▸ **TASK OBJECTIVE**
A verbatim copy of every entry is required.

▸ **INFORMATION PROVIDED**
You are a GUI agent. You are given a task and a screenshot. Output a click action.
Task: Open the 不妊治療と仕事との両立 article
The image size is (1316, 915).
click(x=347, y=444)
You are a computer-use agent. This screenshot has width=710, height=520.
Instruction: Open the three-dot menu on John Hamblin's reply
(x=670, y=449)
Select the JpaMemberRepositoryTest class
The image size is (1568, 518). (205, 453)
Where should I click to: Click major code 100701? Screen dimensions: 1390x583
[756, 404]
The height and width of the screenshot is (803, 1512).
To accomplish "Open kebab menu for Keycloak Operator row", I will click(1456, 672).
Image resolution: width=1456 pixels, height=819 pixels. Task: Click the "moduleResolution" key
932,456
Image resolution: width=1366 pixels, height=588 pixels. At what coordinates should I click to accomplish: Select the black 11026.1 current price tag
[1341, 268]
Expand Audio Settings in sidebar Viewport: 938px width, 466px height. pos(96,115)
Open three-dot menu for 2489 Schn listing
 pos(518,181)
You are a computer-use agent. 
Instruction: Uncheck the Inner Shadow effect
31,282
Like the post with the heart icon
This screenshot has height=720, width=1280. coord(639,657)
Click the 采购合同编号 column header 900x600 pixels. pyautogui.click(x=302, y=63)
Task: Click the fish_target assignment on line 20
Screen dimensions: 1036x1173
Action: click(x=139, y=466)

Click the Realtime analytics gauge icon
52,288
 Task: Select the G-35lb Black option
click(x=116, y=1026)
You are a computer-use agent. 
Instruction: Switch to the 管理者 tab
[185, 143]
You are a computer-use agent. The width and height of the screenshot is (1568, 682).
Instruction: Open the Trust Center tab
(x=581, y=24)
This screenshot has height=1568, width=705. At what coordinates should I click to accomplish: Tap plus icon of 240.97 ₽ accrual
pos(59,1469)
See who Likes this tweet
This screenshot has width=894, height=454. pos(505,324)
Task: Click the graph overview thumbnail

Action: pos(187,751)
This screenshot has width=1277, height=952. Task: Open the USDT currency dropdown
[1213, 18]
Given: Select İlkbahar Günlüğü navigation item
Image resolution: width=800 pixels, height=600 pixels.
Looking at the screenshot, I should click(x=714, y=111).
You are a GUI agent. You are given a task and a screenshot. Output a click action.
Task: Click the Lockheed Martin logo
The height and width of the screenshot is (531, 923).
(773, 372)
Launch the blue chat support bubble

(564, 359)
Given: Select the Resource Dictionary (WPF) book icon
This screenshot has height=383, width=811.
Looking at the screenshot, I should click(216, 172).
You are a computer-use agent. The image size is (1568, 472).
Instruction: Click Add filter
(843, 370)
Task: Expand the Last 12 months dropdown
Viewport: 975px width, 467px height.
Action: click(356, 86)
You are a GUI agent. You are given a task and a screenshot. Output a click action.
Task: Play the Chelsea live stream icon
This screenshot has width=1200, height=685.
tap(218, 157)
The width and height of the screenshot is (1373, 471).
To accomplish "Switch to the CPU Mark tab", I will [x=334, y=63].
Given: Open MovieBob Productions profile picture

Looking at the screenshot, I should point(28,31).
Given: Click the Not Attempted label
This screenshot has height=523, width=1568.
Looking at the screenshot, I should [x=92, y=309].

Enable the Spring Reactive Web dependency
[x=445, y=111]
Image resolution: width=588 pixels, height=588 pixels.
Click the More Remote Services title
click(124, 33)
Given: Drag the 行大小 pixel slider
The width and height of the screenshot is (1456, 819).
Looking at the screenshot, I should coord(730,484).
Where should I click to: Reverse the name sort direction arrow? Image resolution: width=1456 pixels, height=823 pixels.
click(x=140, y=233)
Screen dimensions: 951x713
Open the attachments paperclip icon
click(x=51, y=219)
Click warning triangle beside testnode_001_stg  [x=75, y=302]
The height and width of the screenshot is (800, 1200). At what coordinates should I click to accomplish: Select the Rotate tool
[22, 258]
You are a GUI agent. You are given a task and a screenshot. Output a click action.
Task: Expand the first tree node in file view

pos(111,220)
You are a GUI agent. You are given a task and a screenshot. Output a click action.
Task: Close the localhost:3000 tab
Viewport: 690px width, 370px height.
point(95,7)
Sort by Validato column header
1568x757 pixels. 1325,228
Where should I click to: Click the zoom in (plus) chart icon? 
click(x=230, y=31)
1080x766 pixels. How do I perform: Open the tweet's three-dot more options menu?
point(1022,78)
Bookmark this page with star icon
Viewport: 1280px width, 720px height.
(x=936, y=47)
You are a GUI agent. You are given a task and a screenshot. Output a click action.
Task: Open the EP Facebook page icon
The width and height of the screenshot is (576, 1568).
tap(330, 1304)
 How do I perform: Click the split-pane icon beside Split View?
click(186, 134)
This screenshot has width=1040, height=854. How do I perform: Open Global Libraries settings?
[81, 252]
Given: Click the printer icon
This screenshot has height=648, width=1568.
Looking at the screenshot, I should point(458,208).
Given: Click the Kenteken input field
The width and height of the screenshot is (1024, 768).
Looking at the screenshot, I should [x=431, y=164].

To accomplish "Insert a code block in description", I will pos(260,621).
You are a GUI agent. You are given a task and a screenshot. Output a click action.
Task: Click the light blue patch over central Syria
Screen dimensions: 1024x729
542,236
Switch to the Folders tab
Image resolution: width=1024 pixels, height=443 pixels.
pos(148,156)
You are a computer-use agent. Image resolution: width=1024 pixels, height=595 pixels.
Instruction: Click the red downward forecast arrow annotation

▸ **RESPONSE TO THIS TASK**
You are a GUI agent. You are given a task and a screenshot. Output a click action.
Task: Open the 不妊治療と仕事との両立 article
The image size is (1316, 915).
click(x=347, y=444)
You are a computer-use agent. This screenshot has width=710, height=520.
Instruction: Open the three-dot menu on John Hamblin's reply
(x=670, y=449)
Select the JpaMemberRepositoryTest class
The image size is (1568, 518). (205, 453)
Where should I click to: Click major code 100701? Screen dimensions: 1390x583
[756, 404]
The height and width of the screenshot is (803, 1512).
To accomplish "Open kebab menu for Keycloak Operator row", I will click(1456, 672).
Image resolution: width=1456 pixels, height=819 pixels. Task: Click the "moduleResolution" key
932,456
Image resolution: width=1366 pixels, height=588 pixels. At what coordinates should I click to accomplish: Select the black 11026.1 current price tag
[1341, 268]
Expand Audio Settings in sidebar Viewport: 938px width, 466px height. pos(96,115)
Open three-dot menu for 2489 Schn listing
 pos(518,181)
You are a computer-use agent. 
Instruction: Uncheck the Inner Shadow effect
31,282
Like the post with the heart icon
This screenshot has height=720, width=1280. coord(639,657)
Click the 采购合同编号 column header 900x600 pixels. pyautogui.click(x=302, y=63)
Task: Click the fish_target assignment on line 20
Screen dimensions: 1036x1173
Action: click(x=139, y=466)

Click the Realtime analytics gauge icon
52,288
 Task: Select the G-35lb Black option
click(x=116, y=1026)
You are a computer-use agent. 
Instruction: Switch to the 管理者 tab
[185, 143]
You are a computer-use agent. The width and height of the screenshot is (1568, 682).
Instruction: Open the Trust Center tab
(x=581, y=24)
This screenshot has height=1568, width=705. At what coordinates should I click to accomplish: Tap plus icon of 240.97 ₽ accrual
pos(59,1469)
See who Likes this tweet
This screenshot has width=894, height=454. pos(505,324)
Task: Click the graph overview thumbnail

Action: pos(187,751)
This screenshot has width=1277, height=952. Task: Open the USDT currency dropdown
[1213, 18]
Given: Select İlkbahar Günlüğü navigation item
Image resolution: width=800 pixels, height=600 pixels.
Looking at the screenshot, I should click(x=714, y=111).
You are a GUI agent. You are given a task and a screenshot. Output a click action.
Task: Click the Lockheed Martin logo
The height and width of the screenshot is (531, 923).
(773, 372)
Launch the blue chat support bubble

(564, 359)
Given: Select the Resource Dictionary (WPF) book icon
This screenshot has height=383, width=811.
Looking at the screenshot, I should click(216, 172).
You are a computer-use agent. The image size is (1568, 472).
Instruction: Click Add filter
(843, 370)
Task: Expand the Last 12 months dropdown
Viewport: 975px width, 467px height.
Action: click(356, 86)
You are a GUI agent. You are given a task and a screenshot. Output a click action.
Task: Play the Chelsea live stream icon
This screenshot has width=1200, height=685.
tap(218, 157)
The width and height of the screenshot is (1373, 471).
To accomplish "Switch to the CPU Mark tab", I will [x=334, y=63].
Given: Open MovieBob Productions profile picture

Looking at the screenshot, I should point(28,31).
Given: Click the Not Attempted label
This screenshot has height=523, width=1568.
Looking at the screenshot, I should [x=92, y=309].

Enable the Spring Reactive Web dependency
[x=445, y=111]
Image resolution: width=588 pixels, height=588 pixels.
Click the More Remote Services title
click(124, 33)
Given: Drag the 行大小 pixel slider
The width and height of the screenshot is (1456, 819).
Looking at the screenshot, I should coord(730,484).
Where should I click to: Reverse the name sort direction arrow? Image resolution: width=1456 pixels, height=823 pixels.
click(x=140, y=233)
Screen dimensions: 951x713
Open the attachments paperclip icon
click(x=51, y=219)
Click warning triangle beside testnode_001_stg  [x=75, y=302]
The height and width of the screenshot is (800, 1200). At what coordinates should I click to accomplish: Select the Rotate tool
[22, 258]
You are a GUI agent. You are given a task and a screenshot. Output a click action.
Task: Expand the first tree node in file view

pos(111,220)
You are a GUI agent. You are given a task and a screenshot. Output a click action.
Task: Close the localhost:3000 tab
Viewport: 690px width, 370px height.
point(95,7)
Sort by Validato column header
1568x757 pixels. 1325,228
Where should I click to: Click the zoom in (plus) chart icon? 
click(x=230, y=31)
1080x766 pixels. How do I perform: Open the tweet's three-dot more options menu?
point(1022,78)
Bookmark this page with star icon
Viewport: 1280px width, 720px height.
(x=936, y=47)
You are a GUI agent. You are given a task and a screenshot. Output a click action.
Task: Open the EP Facebook page icon
The width and height of the screenshot is (576, 1568).
tap(330, 1304)
 How do I perform: Click the split-pane icon beside Split View?
click(186, 134)
This screenshot has width=1040, height=854. How do I perform: Open Global Libraries settings?
[81, 252]
Given: Click the printer icon
This screenshot has height=648, width=1568.
Looking at the screenshot, I should point(458,208).
Given: Click the Kenteken input field
The width and height of the screenshot is (1024, 768).
Looking at the screenshot, I should [x=431, y=164].

To accomplish "Insert a code block in description", I will pos(260,621).
You are a GUI agent. You are given a task and a screenshot. Output a click action.
Task: Click the light blue patch over central Syria
Screen dimensions: 1024x729
542,236
Switch to the Folders tab
Image resolution: width=1024 pixels, height=443 pixels.
pos(148,156)
You are a computer-use agent. Image resolution: width=1024 pixels, height=595 pixels.
Instruction: Click the red downward forecast arrow annotation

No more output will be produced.